(Work order):
Transcribe the whole listing precisely, leaving nothing out.

++++ Material supplied

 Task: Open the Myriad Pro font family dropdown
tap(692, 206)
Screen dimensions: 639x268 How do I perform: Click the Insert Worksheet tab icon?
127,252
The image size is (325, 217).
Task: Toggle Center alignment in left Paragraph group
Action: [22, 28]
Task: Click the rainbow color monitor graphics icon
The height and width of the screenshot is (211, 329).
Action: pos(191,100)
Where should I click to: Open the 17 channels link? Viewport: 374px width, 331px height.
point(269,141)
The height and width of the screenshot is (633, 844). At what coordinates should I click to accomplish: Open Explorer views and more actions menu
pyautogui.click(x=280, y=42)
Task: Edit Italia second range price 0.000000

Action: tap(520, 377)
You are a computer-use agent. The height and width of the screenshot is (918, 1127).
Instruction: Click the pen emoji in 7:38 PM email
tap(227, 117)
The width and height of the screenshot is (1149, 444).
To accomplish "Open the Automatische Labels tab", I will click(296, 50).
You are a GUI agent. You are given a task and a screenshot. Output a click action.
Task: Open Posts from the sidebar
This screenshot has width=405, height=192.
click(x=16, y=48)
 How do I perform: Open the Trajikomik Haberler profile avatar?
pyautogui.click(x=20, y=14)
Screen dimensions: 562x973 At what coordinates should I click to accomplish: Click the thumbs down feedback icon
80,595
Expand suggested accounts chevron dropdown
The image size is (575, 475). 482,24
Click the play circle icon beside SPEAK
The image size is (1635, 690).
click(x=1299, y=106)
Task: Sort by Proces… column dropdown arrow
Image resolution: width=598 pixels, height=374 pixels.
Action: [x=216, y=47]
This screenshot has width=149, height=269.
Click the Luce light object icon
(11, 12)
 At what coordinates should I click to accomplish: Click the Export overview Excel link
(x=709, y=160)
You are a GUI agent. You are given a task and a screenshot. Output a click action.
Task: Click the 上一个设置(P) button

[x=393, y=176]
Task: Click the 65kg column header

++++++++

(Exercise response):
 Task: Open the Myriad Pro font family dropdown
tap(692, 206)
Screen dimensions: 639x268 How do I perform: Click the Insert Worksheet tab icon?
127,252
The image size is (325, 217).
Task: Toggle Center alignment in left Paragraph group
Action: [22, 28]
Task: Click the rainbow color monitor graphics icon
The height and width of the screenshot is (211, 329).
Action: pos(191,100)
Where should I click to: Open the 17 channels link? Viewport: 374px width, 331px height.
point(269,141)
The height and width of the screenshot is (633, 844). At what coordinates should I click to accomplish: Open Explorer views and more actions menu
pyautogui.click(x=280, y=42)
Task: Edit Italia second range price 0.000000

Action: tap(520, 377)
You are a computer-use agent. The height and width of the screenshot is (918, 1127).
Instruction: Click the pen emoji in 7:38 PM email
tap(227, 117)
The width and height of the screenshot is (1149, 444).
To accomplish "Open the Automatische Labels tab", I will click(296, 50).
You are a GUI agent. You are given a task and a screenshot. Output a click action.
Task: Open Posts from the sidebar
This screenshot has width=405, height=192.
click(x=16, y=48)
 How do I perform: Open the Trajikomik Haberler profile avatar?
pyautogui.click(x=20, y=14)
Screen dimensions: 562x973 At what coordinates should I click to accomplish: Click the thumbs down feedback icon
80,595
Expand suggested accounts chevron dropdown
The image size is (575, 475). 482,24
Click the play circle icon beside SPEAK
The image size is (1635, 690).
click(x=1299, y=106)
Task: Sort by Proces… column dropdown arrow
Image resolution: width=598 pixels, height=374 pixels.
Action: [x=216, y=47]
This screenshot has width=149, height=269.
Click the Luce light object icon
(11, 12)
 At what coordinates should I click to accomplish: Click the Export overview Excel link
(x=709, y=160)
You are a GUI agent. You are given a task and a screenshot. Output a click action.
Task: Click the 上一个设置(P) button

[x=393, y=176]
Task: Click the 65kg column header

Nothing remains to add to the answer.